DOCUMENT SECTION -
- - -

Is It Safe To Give Your Pet Benadryl? Indian Trail Pet Sitter Gives Advice


Yes, you can and here is some info about it and dosages. Please read carefully.

Diphenhydramine is an antihistamine. It is used for the treatment of allergies and atopy, primarily to stop itching. (Atopy is an allergy to something that is inhaled, such as pollen or house dust; also called ‘inhalant allergy.’) It may also be used to control vomiting and motion sickness, as a mild sedative, and to treat muscle tremors due to certain toxins or medications. Contact your veterinarian if your pet experiences sleepiness, agitation, a rapid heartbeat, depressed respiration, an inability to urinate, vomiting, diarrhea, or loss of appetite while being treated with diphenhydramine.

Benadryl for Dogs or Cats

Benadryl is a brand name for an antihistamine (diphenhydramine). Although it is considered fairly safe for use in dogs and cats, please be aware that it does have potential adverse side effects. It may interact with other medication that your pet is taking, so do not use it without first consulting your veterinarian. You should also use extreme caution using Benadryl in dogs that have glaucoma, prostatic disease, cardiovascular disease or hyperthyroidism.

Benadryl is quite effective when used in proper dosages.
Stops itching
Controls vomiting
Good for motion sickness
Can be used as a mild tranquilizer
Good for snake bites
Useful for vaccination reactions
Good for bee stings and insect bites

Be sure to use only the plain Benadryl formula. Giving Benadryl with other combination of medication could be fatal, so be sure to read the box. Make sure it is Benadryl ONLY, not a combination of pain relievers.

Liquid Benadryl is too high in alcohol content to be safely used for animals. Please use a capsule or pill form.

Dosage every 8 hours
Dogs under 30 lbs and Cats : 10 mg
Dogs 30-50 lbs: 25 mg
Dogs over 50 lbs: 50 mg

Benadryl, also known by its generic name diphenhydramine, is one of the few over-the-counter drugs that veterinarians routinely have owners administer at home.  While it is generally well tolerated and has a wide safety margin, there are a few things owners should keep in mind before dosing it at home:



Benadryl is an antihistamine, blocking the H-1 receptors on smooth muscle and blood vessels. Some of its most common indications are the treatment of environmental allergies, allergic reactions to insect bites or stings, and pre-treatment of vaccine reactions. It also has some efficacy in the prevention of motion sickness in dogs and as a mild sedative.


2. WHEN SHOULD I NOT USE BENADRYL? Benadryl is contraindicated with certain conditions, such as pets with glaucoma, high blood pressure, and cardiovascular disease. It’s always best to contact your veterinarian for guidance before administering any medication to your pet, including Benadryl. It shouldn’t be given for separation anxiety, as noted at Cbdclinicals in their articles.

- - -

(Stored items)
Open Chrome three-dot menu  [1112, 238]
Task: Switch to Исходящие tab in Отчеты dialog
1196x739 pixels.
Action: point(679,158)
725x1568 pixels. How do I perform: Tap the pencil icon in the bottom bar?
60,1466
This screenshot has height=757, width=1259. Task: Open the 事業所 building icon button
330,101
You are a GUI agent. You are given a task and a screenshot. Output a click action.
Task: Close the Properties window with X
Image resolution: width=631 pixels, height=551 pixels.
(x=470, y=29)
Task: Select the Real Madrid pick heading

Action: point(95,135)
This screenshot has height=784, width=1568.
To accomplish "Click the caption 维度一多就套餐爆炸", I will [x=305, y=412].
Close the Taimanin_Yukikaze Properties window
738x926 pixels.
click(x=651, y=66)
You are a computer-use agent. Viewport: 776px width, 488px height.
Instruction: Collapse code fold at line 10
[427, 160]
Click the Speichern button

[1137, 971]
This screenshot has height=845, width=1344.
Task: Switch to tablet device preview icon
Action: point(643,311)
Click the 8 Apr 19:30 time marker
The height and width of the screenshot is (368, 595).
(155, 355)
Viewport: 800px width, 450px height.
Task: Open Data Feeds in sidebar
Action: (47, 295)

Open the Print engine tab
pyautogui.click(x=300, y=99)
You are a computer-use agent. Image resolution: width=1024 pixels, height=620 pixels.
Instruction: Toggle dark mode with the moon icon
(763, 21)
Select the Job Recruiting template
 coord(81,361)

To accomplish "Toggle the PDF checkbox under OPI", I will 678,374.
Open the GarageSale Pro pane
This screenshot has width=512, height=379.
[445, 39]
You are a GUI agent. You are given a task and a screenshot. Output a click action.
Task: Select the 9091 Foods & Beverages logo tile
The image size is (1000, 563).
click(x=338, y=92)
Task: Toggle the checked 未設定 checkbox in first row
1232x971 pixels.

- - -

Check each statement against the pet Benadryl article and answer yes or no, quoting the words of the article that decide it.
1. Liquid Benadryl is a suitable form to give animals.
2. A dog weighing 30-50 lbs gets 25 mg every 8 hours.
3. Benadryl may be given for separation anxiety.

1. No: "Liquid Benadryl is too high in alcohol content to be safely used for animals."
2. Yes: "Dosage every 8 hours" and "Dogs 30-50 lbs: 25 mg"
3. No: "It shouldn’t be given for separation anxiety"